◆ Exercise details ◆
Reproduce the entries verbatim, from the line containing "Click the wsappx" up to and including the line containing "Looking at the screenshot, I should tap(609, 311).".

◆ Data to process ◆
::::

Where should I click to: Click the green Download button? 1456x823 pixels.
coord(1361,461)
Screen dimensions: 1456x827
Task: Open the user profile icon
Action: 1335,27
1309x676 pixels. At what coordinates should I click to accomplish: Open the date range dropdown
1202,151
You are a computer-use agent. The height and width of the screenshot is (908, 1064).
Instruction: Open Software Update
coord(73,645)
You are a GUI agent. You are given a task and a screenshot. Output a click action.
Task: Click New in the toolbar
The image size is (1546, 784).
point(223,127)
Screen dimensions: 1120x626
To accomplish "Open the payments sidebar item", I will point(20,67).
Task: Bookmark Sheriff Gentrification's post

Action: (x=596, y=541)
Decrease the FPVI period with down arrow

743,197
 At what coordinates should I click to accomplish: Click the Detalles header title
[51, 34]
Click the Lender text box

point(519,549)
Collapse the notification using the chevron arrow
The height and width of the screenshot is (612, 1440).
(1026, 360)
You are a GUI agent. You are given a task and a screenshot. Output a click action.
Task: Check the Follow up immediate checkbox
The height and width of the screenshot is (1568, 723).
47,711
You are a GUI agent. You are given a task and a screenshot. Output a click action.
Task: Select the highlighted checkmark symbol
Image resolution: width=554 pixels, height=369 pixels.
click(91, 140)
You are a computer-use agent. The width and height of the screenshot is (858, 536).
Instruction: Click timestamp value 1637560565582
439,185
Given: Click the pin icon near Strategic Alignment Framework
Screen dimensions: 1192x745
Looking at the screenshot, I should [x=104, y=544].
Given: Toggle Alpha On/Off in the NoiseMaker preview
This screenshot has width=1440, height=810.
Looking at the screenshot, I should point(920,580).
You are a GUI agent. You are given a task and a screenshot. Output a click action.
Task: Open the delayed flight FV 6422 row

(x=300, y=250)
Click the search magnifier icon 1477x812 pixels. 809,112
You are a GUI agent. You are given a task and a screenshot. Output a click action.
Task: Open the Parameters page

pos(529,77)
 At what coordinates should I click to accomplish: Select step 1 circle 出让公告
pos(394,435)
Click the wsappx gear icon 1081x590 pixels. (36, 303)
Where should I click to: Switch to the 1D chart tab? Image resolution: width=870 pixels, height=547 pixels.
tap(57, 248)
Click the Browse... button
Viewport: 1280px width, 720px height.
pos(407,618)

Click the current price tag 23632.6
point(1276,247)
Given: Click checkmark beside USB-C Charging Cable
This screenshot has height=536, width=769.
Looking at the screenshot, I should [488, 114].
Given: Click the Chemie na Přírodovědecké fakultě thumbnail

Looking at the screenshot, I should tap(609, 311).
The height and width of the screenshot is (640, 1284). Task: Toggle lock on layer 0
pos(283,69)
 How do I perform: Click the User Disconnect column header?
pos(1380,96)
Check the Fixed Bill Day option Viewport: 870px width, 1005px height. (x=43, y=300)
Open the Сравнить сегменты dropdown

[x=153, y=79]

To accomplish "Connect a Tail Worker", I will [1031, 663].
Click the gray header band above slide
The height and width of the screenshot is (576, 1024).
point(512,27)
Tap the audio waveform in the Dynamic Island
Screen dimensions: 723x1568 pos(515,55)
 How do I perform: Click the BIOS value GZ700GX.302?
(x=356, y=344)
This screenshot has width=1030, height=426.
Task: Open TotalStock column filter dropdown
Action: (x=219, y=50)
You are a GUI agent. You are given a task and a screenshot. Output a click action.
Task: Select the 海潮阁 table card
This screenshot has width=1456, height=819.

::::

◆ Complete response ◆
Click the wsappx gear icon 1081x590 pixels. (36, 303)
Where should I click to: Switch to the 1D chart tab? Image resolution: width=870 pixels, height=547 pixels.
tap(57, 248)
Click the Browse... button
Viewport: 1280px width, 720px height.
pos(407,618)

Click the current price tag 23632.6
point(1276,247)
Given: Click checkmark beside USB-C Charging Cable
This screenshot has height=536, width=769.
Looking at the screenshot, I should [488, 114].
Given: Click the Chemie na Přírodovědecké fakultě thumbnail

Looking at the screenshot, I should tap(609, 311).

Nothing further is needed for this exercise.